Tuesday, May 18th, 2010

Woods, live at the Joshua Light Show Festival, Abrons Art Center, May 13, 2010

Joshua White is a New York artist who began his career creating liquid light shows for Bill Graham’s Fillmore East in the late 1960s and early 70s. The Joshua Light show was in residence at the Fillmore and provided visuals for all the major artists associated with the classic psychedelic and heavy rock scene of the era, from Hendrix to Joplin.

After the scene faded, White moved into professional television production. Although his trippy visuals were forever immortalized in the memories of clued-in boomers and the freaky party scene from Midnight Cowboy, White would not revisit his light show past for nearly 40 years. In 2004, he teamed with artist Gary Panter to recreate some of the light shows for a one-off at Anthology Film Archives. Renewed interest in the classic light shows has peaked in recent years, and White has been performing regularly with his ensemble of visual alchemists and artists to accompany acts like Yo La Tengo, as well as various iterations of the Darmstadt New Music series and one-offs at the Whitney Museum and Lincoln Center.
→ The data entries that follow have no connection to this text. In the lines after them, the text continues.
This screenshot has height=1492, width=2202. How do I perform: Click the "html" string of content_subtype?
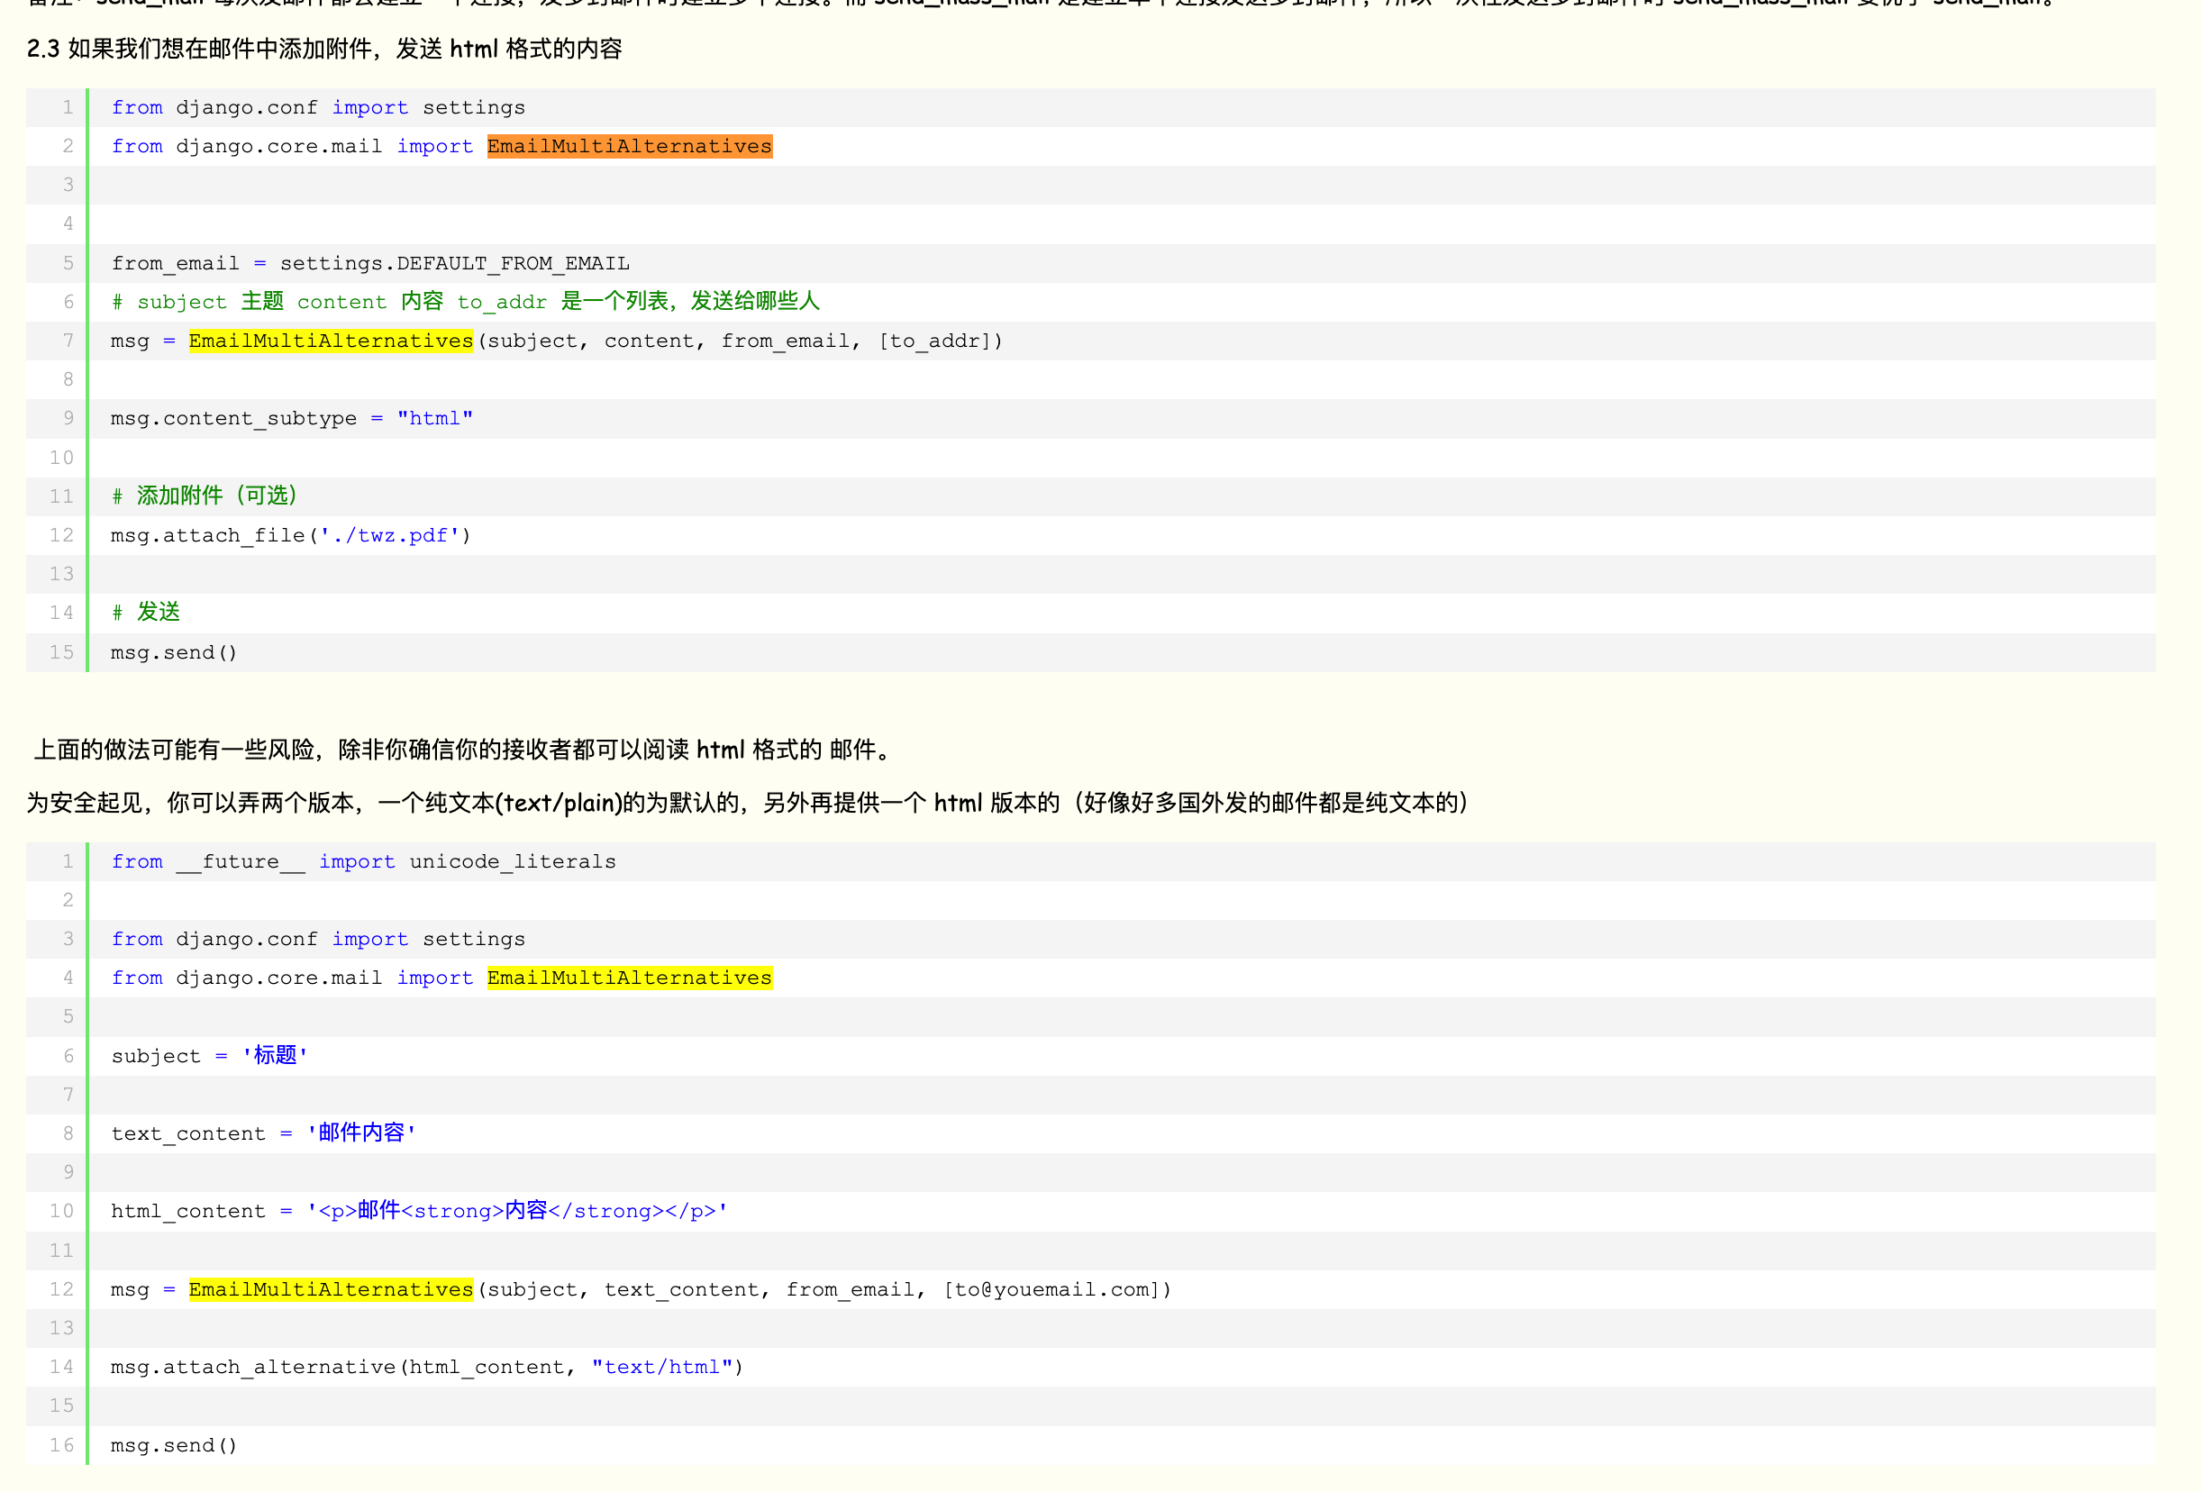[x=435, y=419]
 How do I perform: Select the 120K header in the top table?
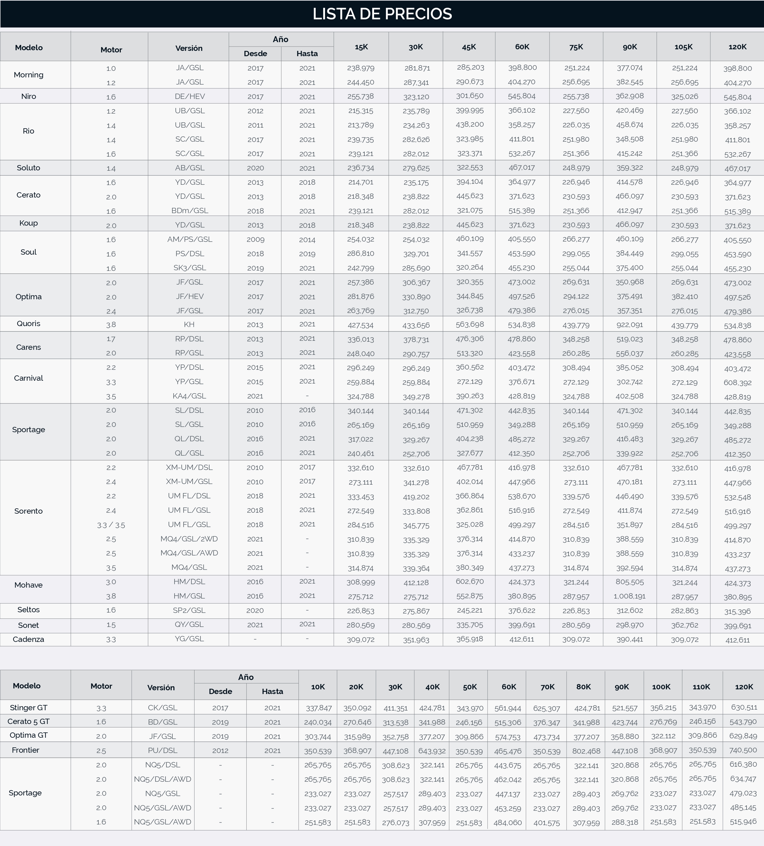[737, 47]
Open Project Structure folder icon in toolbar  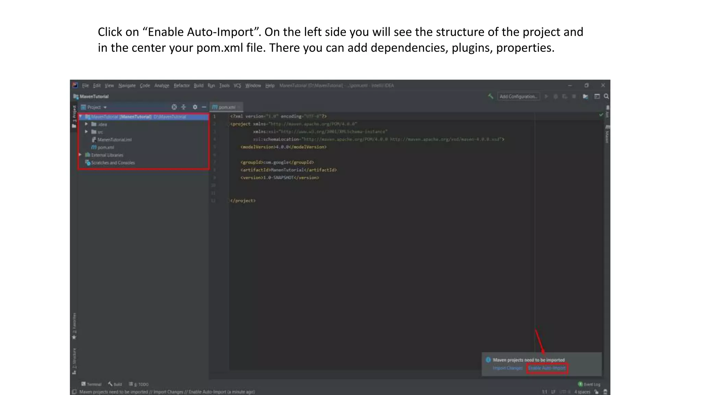(x=585, y=97)
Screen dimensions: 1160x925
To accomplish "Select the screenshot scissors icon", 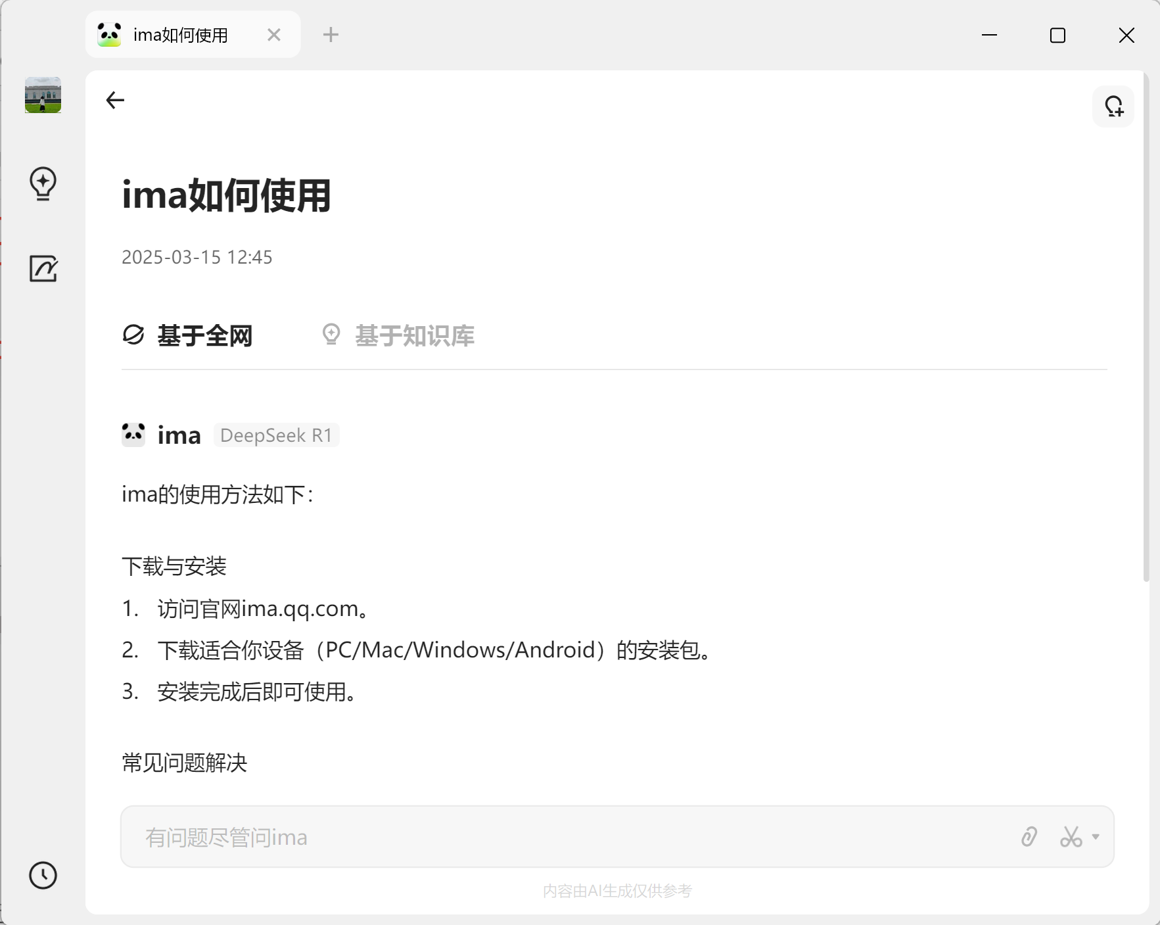I will (x=1070, y=836).
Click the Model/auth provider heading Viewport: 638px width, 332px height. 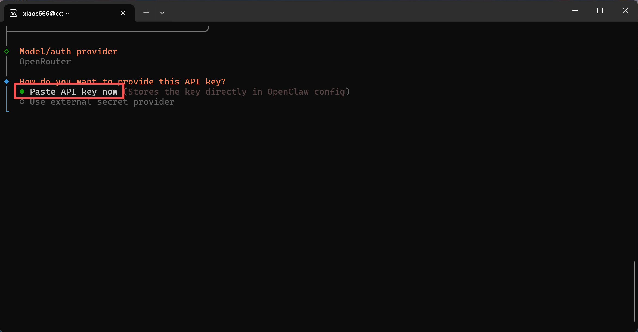click(x=69, y=51)
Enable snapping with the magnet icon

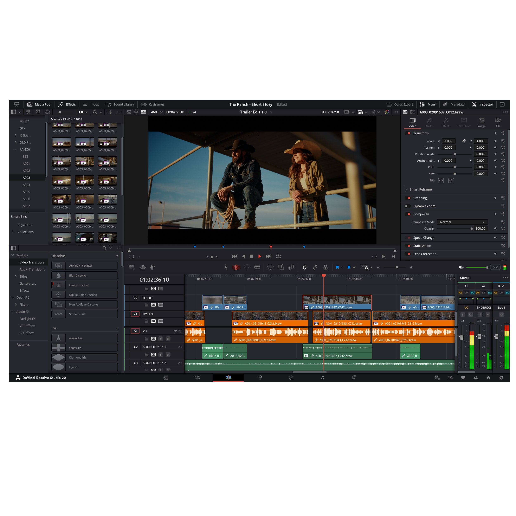click(x=305, y=267)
The Joshua Light Show Festival, which premiered last week in New York, is a festival of contemporary psychedelic music, curated by Nick Hallett and paired with the light show’s distinctive visual component. The festival ran for over consecutive nights (the opening night with Steve Moore and itsnotyouitsme, and closing night with Dean & Britta and Spectrum) at the Abrons Art Center, a community center at the Henry Street Settlement, which has its own history as an incubator of avant-garde practice, including big name past associates like John Cage, Jackson Pollock, and Martha Graham.